À Christian Eckert,
Secrétariat d'État, auprès du ministère de l'économie et des finances, chargé du budget et des comptes publics, 🧭Gouvernement Valls 2
M. Christian Kert attire l'attention de M. le secrétaire d'État, auprès du ministre des finances et des comptes publics, chargé du budget, sur le fait que l'abaissement de 2 000 à 1 500 euros de la réduction d'impôt maximale obtenue grâce au quotient familial introduit une véritable injustice face à l'impôt.
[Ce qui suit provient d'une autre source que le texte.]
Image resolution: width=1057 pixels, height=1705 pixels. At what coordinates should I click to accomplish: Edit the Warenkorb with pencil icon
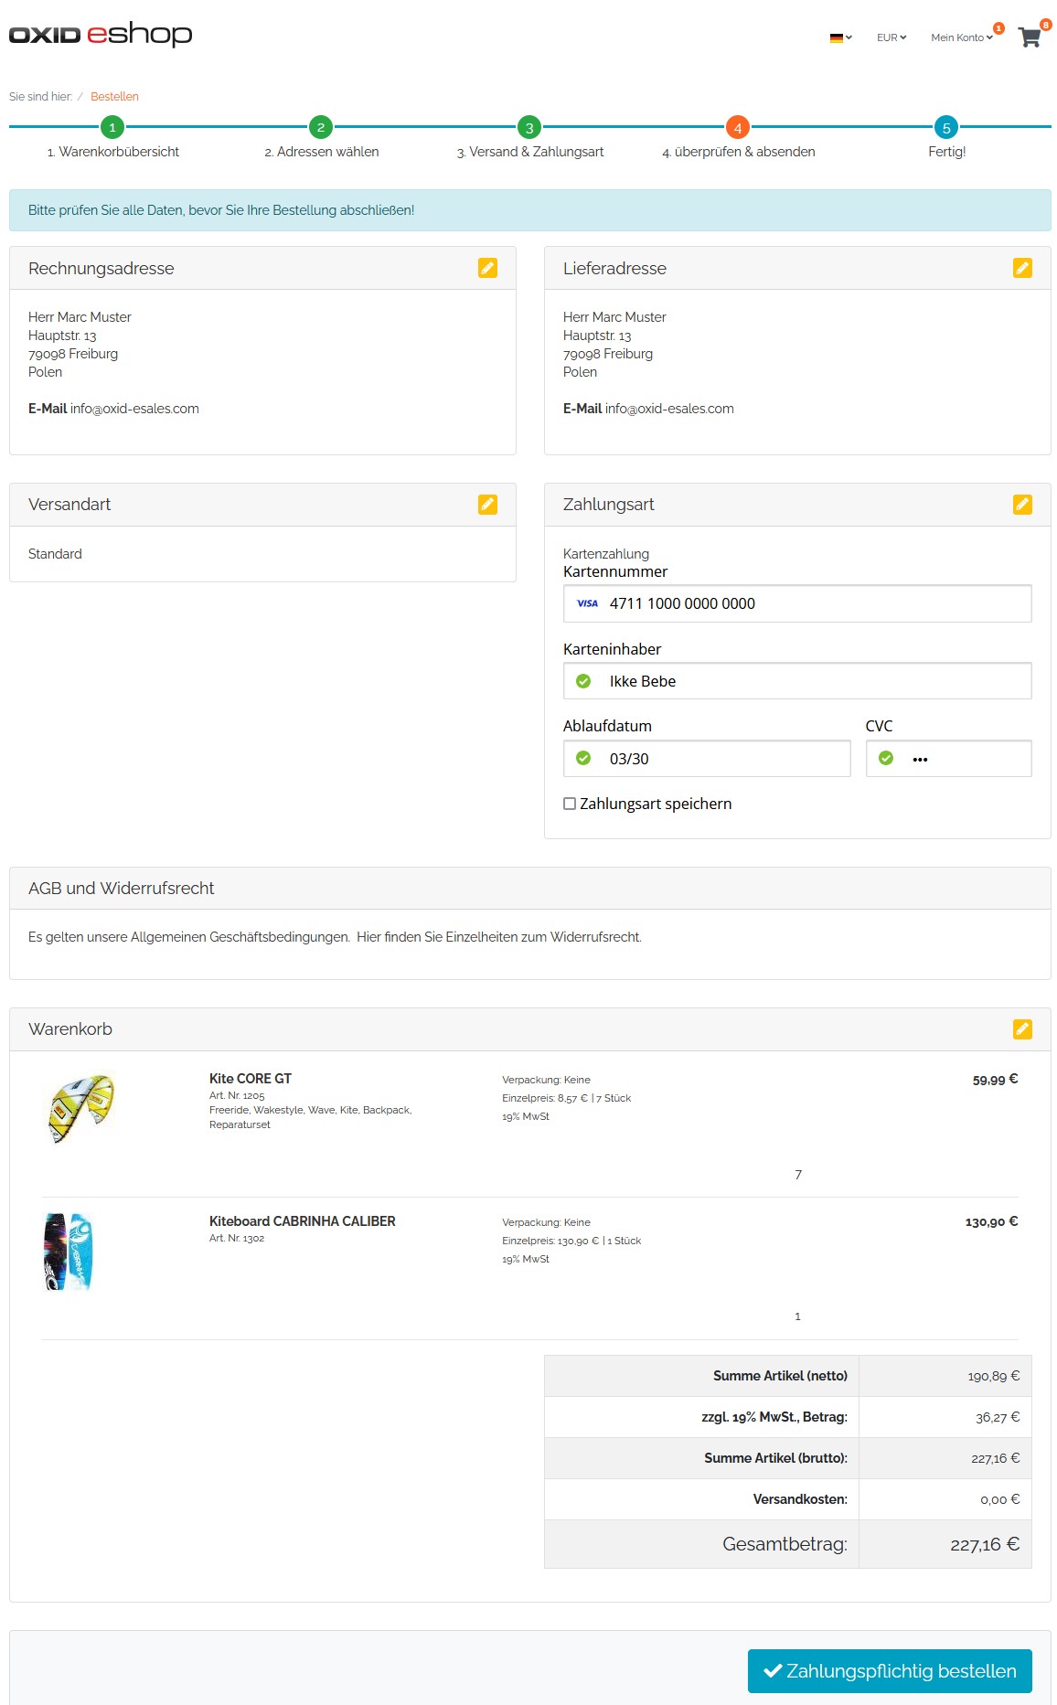click(x=1022, y=1029)
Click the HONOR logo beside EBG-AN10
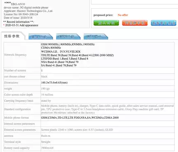Screen dimensions: 178x152 tap(7, 2)
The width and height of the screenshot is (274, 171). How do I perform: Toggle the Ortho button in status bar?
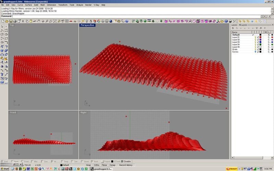97,165
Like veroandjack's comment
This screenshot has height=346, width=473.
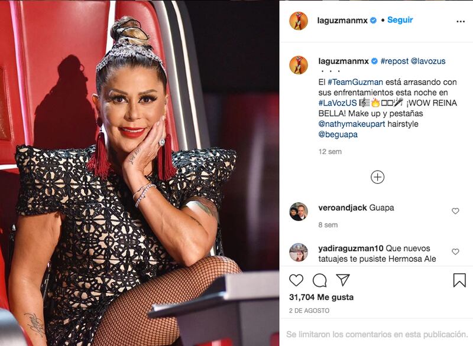point(455,211)
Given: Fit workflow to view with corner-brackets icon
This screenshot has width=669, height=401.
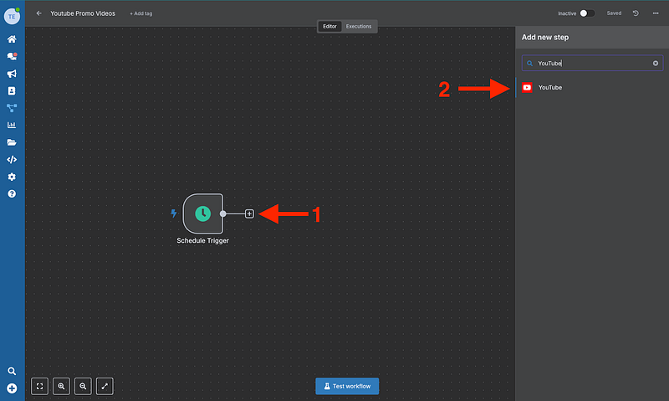Looking at the screenshot, I should (39, 386).
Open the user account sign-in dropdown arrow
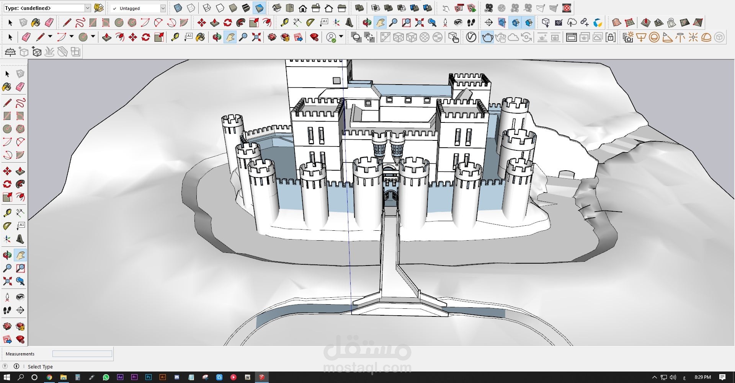The width and height of the screenshot is (735, 383). pyautogui.click(x=341, y=37)
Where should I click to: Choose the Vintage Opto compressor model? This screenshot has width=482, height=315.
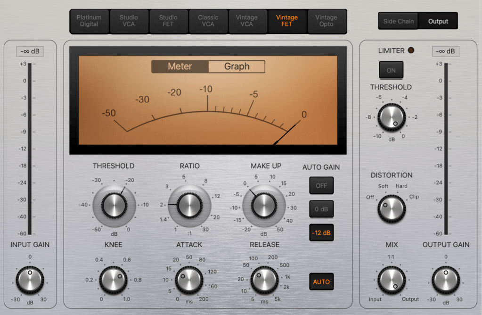click(327, 21)
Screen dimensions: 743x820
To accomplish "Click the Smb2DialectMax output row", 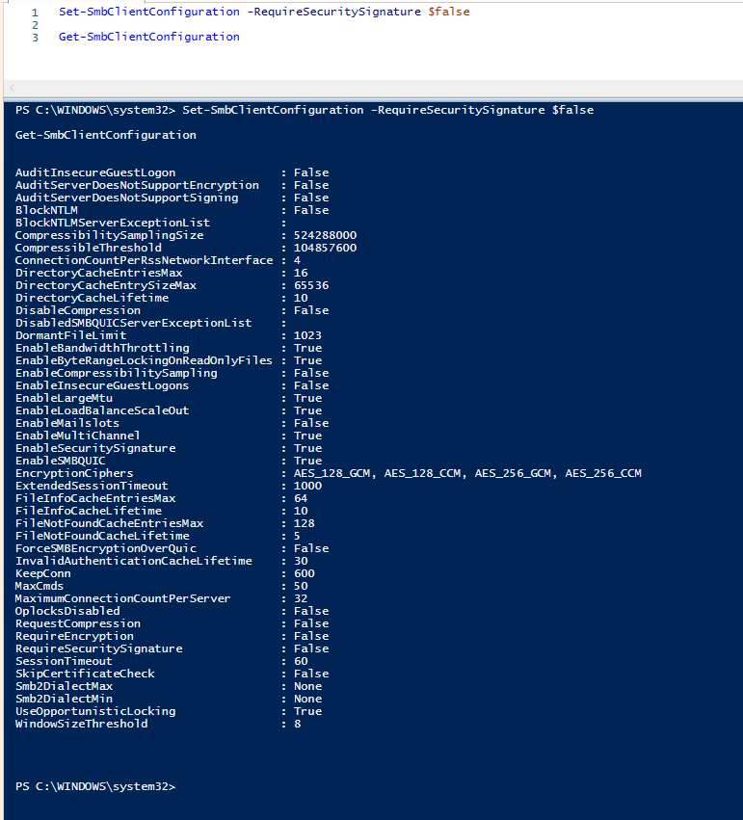I will click(x=64, y=686).
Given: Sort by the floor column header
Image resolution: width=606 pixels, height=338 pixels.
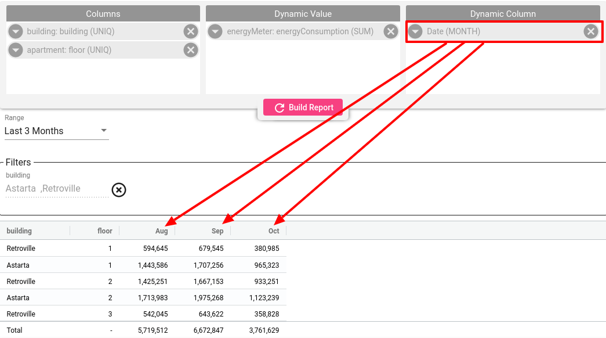Looking at the screenshot, I should tap(105, 231).
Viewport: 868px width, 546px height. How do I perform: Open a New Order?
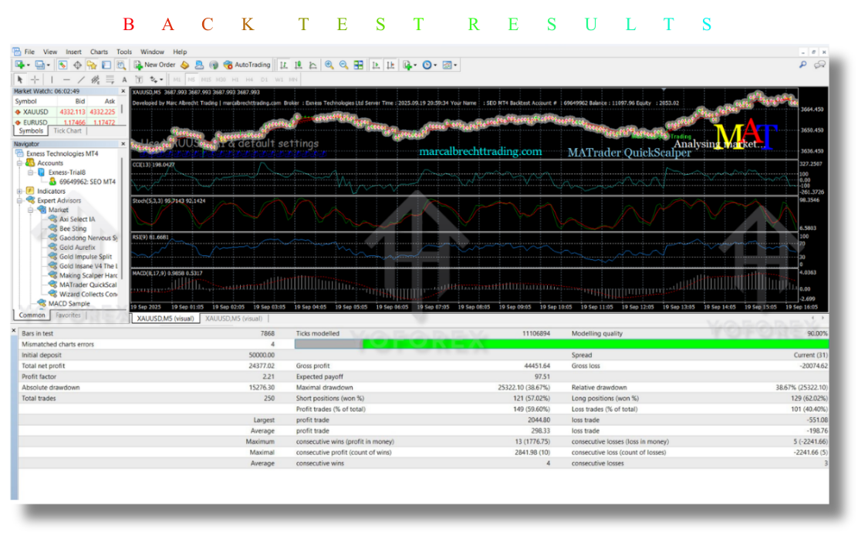point(159,65)
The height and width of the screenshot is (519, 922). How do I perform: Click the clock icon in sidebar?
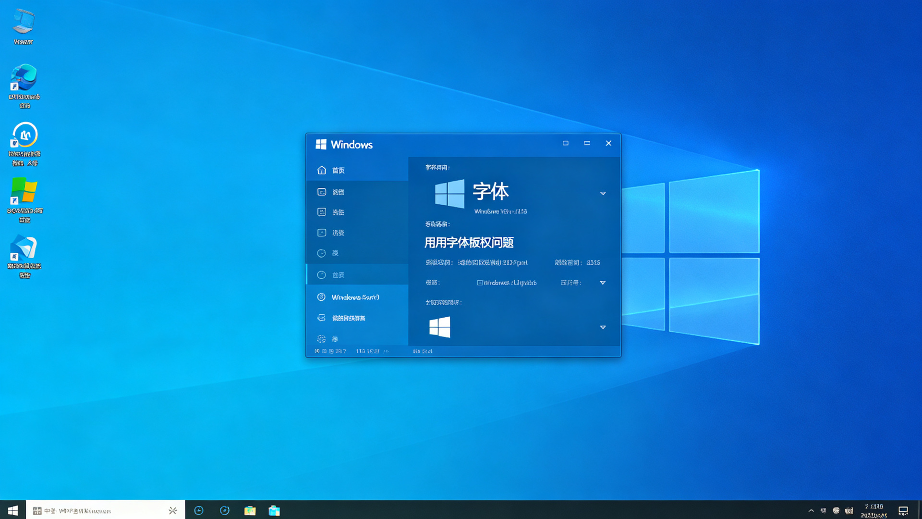click(321, 253)
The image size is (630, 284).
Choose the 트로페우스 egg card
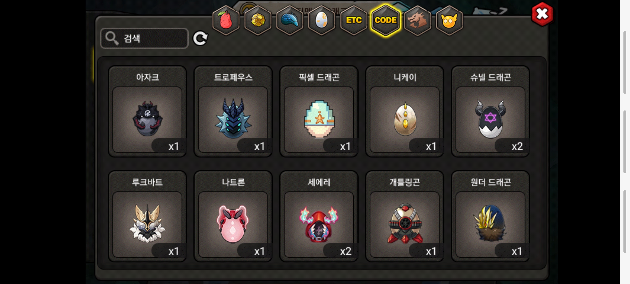pos(233,111)
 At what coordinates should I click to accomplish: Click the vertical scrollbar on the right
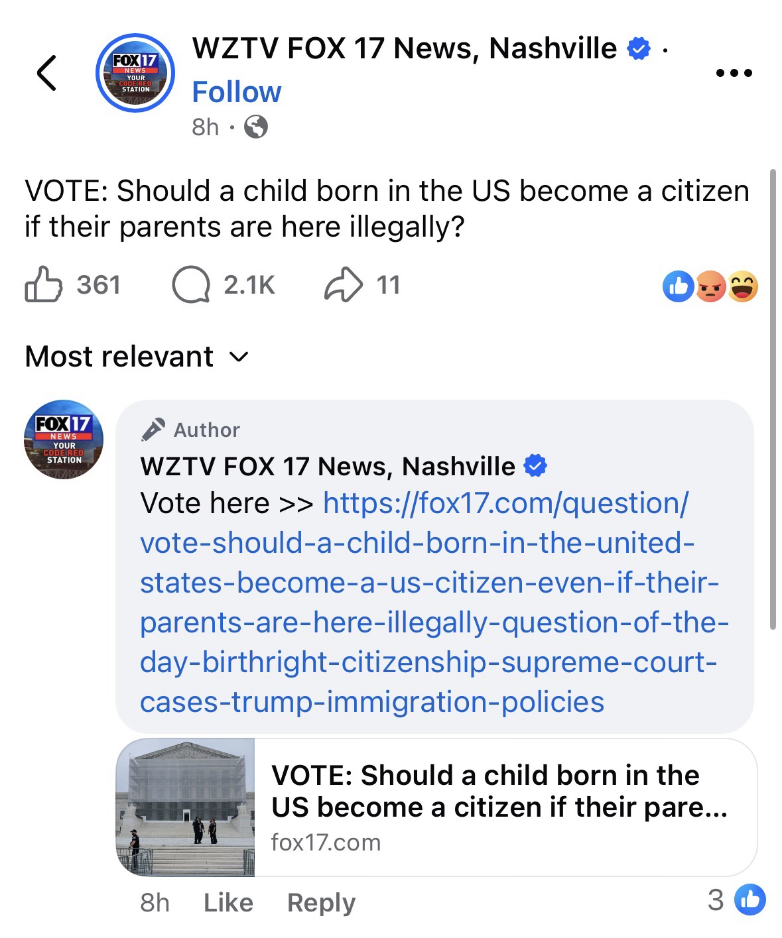[x=772, y=398]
En effet, publiée au Journal officiel du 29 décembre 2013 mais effective rétroactivement au 1er janvier 2013, il s'avère pour ceux qui ont fait un retrait sur leur assurance-vie (6,5 ans) dans le courant de cette année et ayant opté pour l'intégration des intérêts dans leurs revenus car bénéficiant jusqu'à présent d'un taux marginal d'imposition inférieur au 15 % du prélèvement libératoire du fait de la présence de plus de 3 enfants dans le foyer fiscal, se retrouvent aujourd'hui du fait de cette loi de finances avec un taux marginal de près de 30 % ! Alors que le prélèvement libératoire est toujours de 15 %, les gros contribuables continuent de choisir ce type de prélèvement et les petits contribuables l'intégration avec les revenus, ils s'avèrent que seuls les contribuables moyens ayant une famille nombreuse sont sanctionnés. Aussi, il lui demande de prévoir la possibilité pour ces foyers fiscaux de demander une application a posteriori du prélèvement libératoire et d'introduire une disposition en ce sens dans la prochaine loi de finances rectificative. Pour que les contribuables consentent à payer l'impôt, il faut qu'il soit juste.